Blog: Trying out the use of covariance matrices in Gaia DR2 distance estimations from parallax

This blog is generated from a Jupyter Notebook found here

Using a sample of quasars in Gaia DR2, Lindegren et al. (2018) find a positive covariance between parallax uncertainties, where they quantify the covariance as

$V_\varpi(\theta_{ij}) = <(\varpi_i - \overline{\varpi})(\varpi_j - \overline{\varpi})>$

where $\theta_{ij}$ is the angular separation between two parallaxes $i$ and $j$, and $\overline\varpi$ is the mean parallax of all the quasars in subsections of the sample $(0.057 \times 0.057 \rm deg^2$, in their case).

For angles $<40^\circ$ they find that the large-scale systematics are reasonably well approximated by the fitted exponential

$V_\varpi(\theta_{ij}) = (285\mu \rm{as}^2) \times exp(-\theta/14^\circ)$

We will try and recreate the work by Bailer-Jones et al. (2018) in order to find distances given the parallaxes and a reasonable prior as given by Bailer-Jones (2015), first without and then with taking covariances between parallax uncertainties into account.
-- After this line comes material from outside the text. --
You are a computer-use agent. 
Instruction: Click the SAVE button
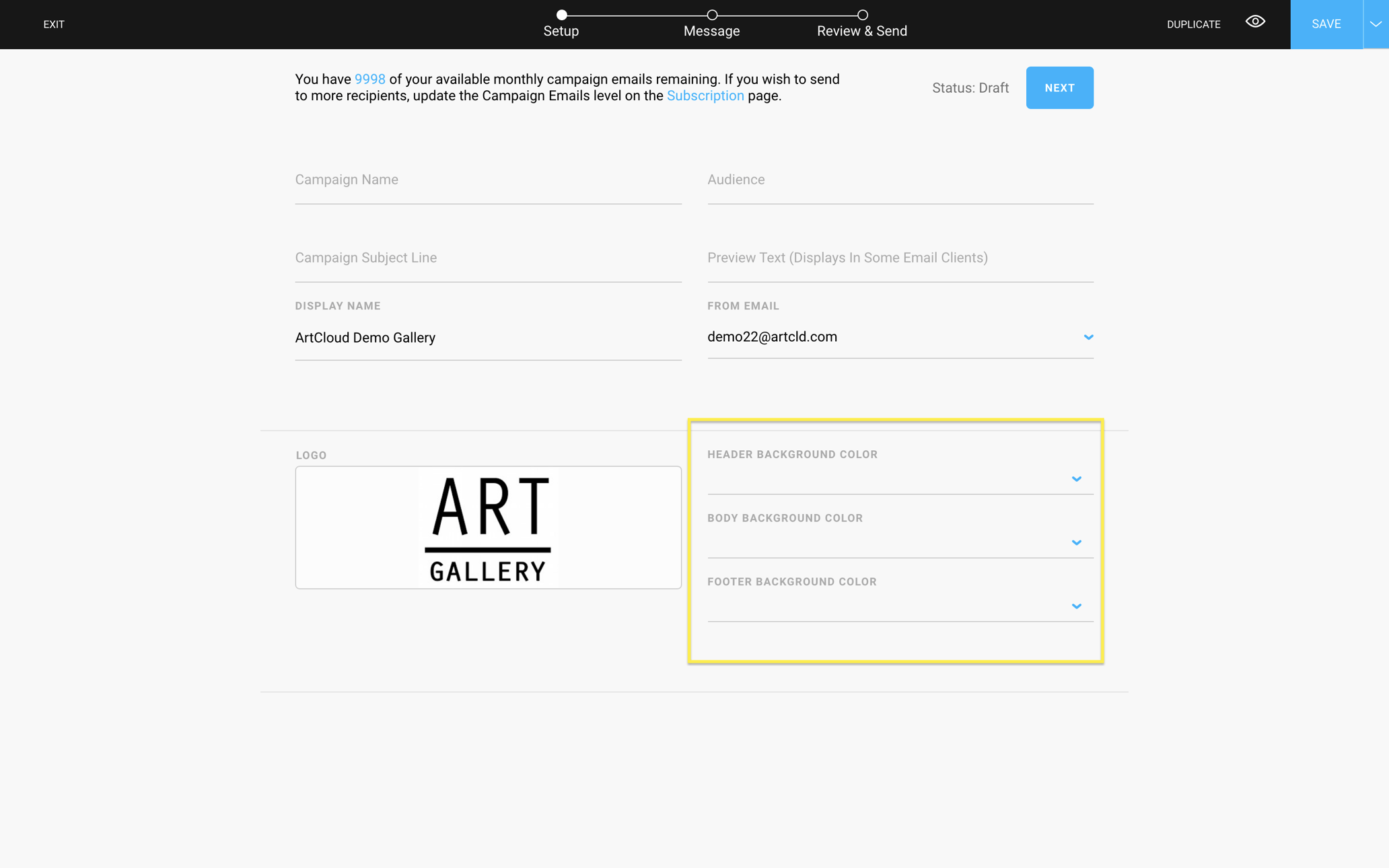pos(1326,24)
This is the same methodology as used in as Zinn et al. (2018), Khan et al. (2018) and Hall et al. (2019).

Important Note: Do not confuse this with the covariance between the products of the astrometric solution, i.e. ra, dec, proper motions and parallax. I am here interested in the local covariance of uncertainties in parallax alone.

The model we'll be using is a Bayesian model in PyStan: we use the parallaxes and parallax uncertainties, along with a exponentially decaying space distance prior (Bailer-Jones et al. 2018) to estimate the 'true parallax', i.e. one over the distance in parsec.
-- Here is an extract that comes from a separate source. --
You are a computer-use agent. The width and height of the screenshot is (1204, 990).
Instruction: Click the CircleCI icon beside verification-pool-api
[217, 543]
An acyclic diagram for this can be seen below, where $\hat\varpi$ is the parallax, $\sigma_{\hat\varpi}$ is the uncertainties, $r_i$ is the inferred distance and $L_i$ is the value for the length scale of the distance prior given in the Bailer-Jones et al. 2018 work.

Acyclic diagram for our model

In [1]:
import numpy as np
import pandas as pd
import matplotlib
import matplotlib.pyplot as plt
import seaborn as sns
import time
sns.set_palette('colorblind')
sns.set_context('notebook')
matplotlib.rc('xtick', labelsize=20) 
matplotlib.rc('ytick', labelsize=20)
matplotlib.rc('axes',labelsize=20) 
matplotlib.rcParams['text.usetex'] = False
from astropy.table import Table
import warnings
warnings.filterwarnings('ignore')

Lets first read in the Kepler data set. Lets take the first 500 stars or so. You can download this file here. Thanks Megan Bedell!

In [22]:
#And then lets take the first 200 of those at random
data = Table.read('kepler_dr2_1arcsec.fits', format='fits')
df = data.to_pandas()[:500]

print('Targets in our dataframe: '+str(len(df)))
f,a = plt.subplots(figsize=(8,6))
c = a.scatter(df.ra, df.dec, c=df.phot_g_mean_mag, cmap='viridis')
f.colorbar(c, label=r"phot g mean mag")
a.set_title('{} Stars from the Kepler field'.format(len(df)),fontsize=20)
plt.show()
INFO:matplotlib.texmanager:No LaTeX-compatible font found for the serif font family in rcParams. Using default.
INFO:matplotlib.texmanager:No LaTeX-compatible font found for the serif font family in rcParams. Using default.
Targets in our dataframe: 500
INFO:matplotlib.texmanager:No LaTeX-compatible font found for the serif font family in rcParams. Using default.
INFO:matplotlib.texmanager:No LaTeX-compatible font found for the serif font family in rcParams. Using default.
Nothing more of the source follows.